Development of regression technology for assessing the state of semi-Markov systems under conditions of a small sample of initial data

Abstract

The object of research is to assess the state of semi-Markov systems in conditions of a small sample of initial data.

This paper addresses the problem of assessing the state of a multi-element multifactorial stochastic object under conditions of a small sample of fuzzy initial data. Known methods for solving similar problems are ineffective in practical conditions of a small sample of initial data. A real possibility for identifying the relationship between explanatory and explained variables lies in the use of artificial orthogonalization of the results of a passive experiment. In this case, a full factorial experiment design is constructed, the most important property of which is orthogonality. This makes it possible to independently evaluate all the coefficients of the regression equation, which determine the degree of influence of factors and all their interactions on the value of the explained variable. This is achieved through the development of a technology for artificial orthogonalization of a passive experiment and a method for processing the resulting full factorial experiment design.
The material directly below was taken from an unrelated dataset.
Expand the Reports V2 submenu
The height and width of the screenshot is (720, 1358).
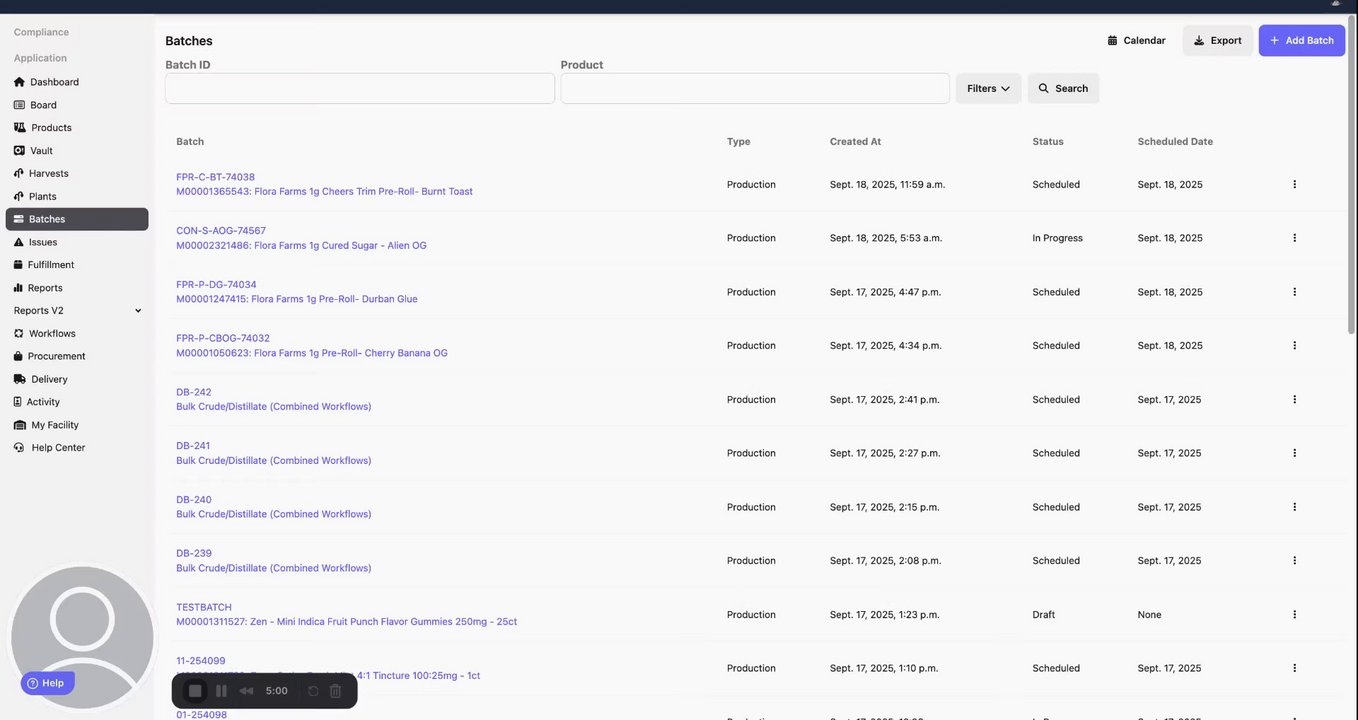[138, 311]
The resulting heterogeneity of the full design is mitigated by finding a truncated representative orthogonal subdesign. The research resulted in a method that enables the calculation of all coefficients of the full regression equation with a small sample of initial data. This method provides a more accurate solution to the problem compared to known methods. The universality of the method lies in the fact that it is implemented in the same way for any set of objective functions. The ability of this method to overcome the computational complexity arising from the large dimensionality of relevant problems allows it to be applied in a wide range of practical areas. The proposed methodology is illustrated step by step by solving an example.